Так случилось, что как раз на это время пришлась молодость и первый взлет Николая Цискаридзе. Помню, как в разгар его ожесточенных битв с дирекцией Большого театра в 2013 году я спросил его, не жалеет ли он, что тогда не уехал.

И он без секунды раздумий ответил, что нет, не жалеет. Что всегда хотел только одного — служить в Большом театре. Что этот театр — его жизнь. Что ничего ему больше не надо, только каждый день проходить мимо восьми колонн и любоваться на бронзовую квадригу с Аполлоном на фронтоне.

Он ведь и балетной педагогикой занялся, понимая, что других способов задержаться в стенах Большого у него после ухода со сцены не будет. Перед глазами был пример двух великих женщин, двух великих балерин — Марины Тимофеевны Семеновой и Галины Сергеевны Улановой. Обе всю жизнь считались антиподами и, служа в одном театре педагогами-репетиторами, старались лишний раз не пересекаться друг с другом, но почему-то обе выбрали именно Цискаридзе. Почему?


Фото: Денис Денисов

Их уже не спросить, но могу предположить, что своим безошибочным балетным инстинктом они почувствовали в нем ту породу, из которой и создаются великие артисты.

Сейчас портреты всех троих висят у Цискаридзе в Академии русского балета им А. Вагановой в Петербурге. Он любит себя окружать изображениями тех, кто был ему дорог и как-то повлиял на него.

В балете не выжить, если у тебя за пазухой не притаилась анаконда, готовая в любой момент отразить нападение или самой перейти в атаку. Кстати, анаконда совершенно не ядовита для человека, но раны от ее жала могут быть очень даже болезненны.

Перед нашей встречей мы заранее условились с Колей, что будем говорить только о тех, кого оба любим. Оставалось договориться о подходящем дне и месте встречи. С последним было проще.

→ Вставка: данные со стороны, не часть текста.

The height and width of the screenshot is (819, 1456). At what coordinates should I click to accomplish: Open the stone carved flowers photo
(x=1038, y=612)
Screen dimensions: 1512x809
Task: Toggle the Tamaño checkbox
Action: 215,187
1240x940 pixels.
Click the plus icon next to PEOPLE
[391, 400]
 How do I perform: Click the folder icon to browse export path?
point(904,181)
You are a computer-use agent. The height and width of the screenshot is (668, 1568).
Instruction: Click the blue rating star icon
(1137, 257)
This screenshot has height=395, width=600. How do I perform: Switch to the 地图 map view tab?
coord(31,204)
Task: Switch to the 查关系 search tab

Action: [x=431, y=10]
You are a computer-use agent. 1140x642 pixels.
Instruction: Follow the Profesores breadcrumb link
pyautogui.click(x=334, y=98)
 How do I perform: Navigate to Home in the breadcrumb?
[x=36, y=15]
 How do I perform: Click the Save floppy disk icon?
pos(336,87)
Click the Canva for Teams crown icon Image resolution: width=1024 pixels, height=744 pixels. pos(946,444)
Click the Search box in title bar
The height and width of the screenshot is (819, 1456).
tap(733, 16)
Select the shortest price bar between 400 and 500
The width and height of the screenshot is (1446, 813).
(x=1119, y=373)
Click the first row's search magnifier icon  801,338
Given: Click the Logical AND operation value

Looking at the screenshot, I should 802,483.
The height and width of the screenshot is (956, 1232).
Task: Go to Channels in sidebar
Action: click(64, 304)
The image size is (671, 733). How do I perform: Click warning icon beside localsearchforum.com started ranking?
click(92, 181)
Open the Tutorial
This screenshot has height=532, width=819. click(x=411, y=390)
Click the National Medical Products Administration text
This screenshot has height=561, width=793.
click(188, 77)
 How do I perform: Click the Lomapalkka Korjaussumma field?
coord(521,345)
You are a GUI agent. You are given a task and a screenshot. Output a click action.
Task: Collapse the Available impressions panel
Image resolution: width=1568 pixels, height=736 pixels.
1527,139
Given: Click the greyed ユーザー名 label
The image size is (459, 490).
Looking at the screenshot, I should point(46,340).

Истории множились, героини теснили друг друга, рискуя превратить нашу беседу в нечто эпическое и бесконечное. В конце концов договорились, что эту сугубо женскую компанию разбавит Владимир Горовиц, ради концерта которого маленький Коля с мамой прилетали специально из Тбилиси.

— Как Ламаре Николаевне удалось достать билеты? — не удержался я. — Ведь это было нереально — попасть на единственный концерт Горовица в Московской консерватории?

— Мама проходила всюду. И не было такой двери или препятствия, которое она не могла бы преодолеть. В конце концов, в кармане у нее всегда была приготовлена трешка, с которой она готова была расстаться ради святого искусства. А тогда трешки в Москве брали все.


Фото: Денис Денисов

Я смотрел на него и думал: да, конечно, Академия русского балета им. Вагановой — это все очень хорошо. Но как же Цискаридзе нужна сцена, как он истосковался по большой роли! Ему надо играть, пленять, потрясать, а не заниматься потекшими трубами, бесконечным ремонтом и учебным расписанием. И не сидеть в жюри телеконкурсов, изнемогая от скуки и чужой бездарности.

…А на следующий день после нашей встречи я оказался в Петербургском Театральном музее, чьи окна выходят во внутренний двор Академии балета. Раньше там была помойка, а сейчас отцветает осенний сад, в центре которого пламенеет одинокий дуб.

— Это сам Коля посадил, — обьяснила мне Наталья Ивановна Метелица, директор Театрального музея. — Я говорю ему, надо бы дуб подрезать, тогда он станет пышнее. Но Коля ни в какую. Не надо, говорит, никого подрезать и ограничивать. Пусть так растет.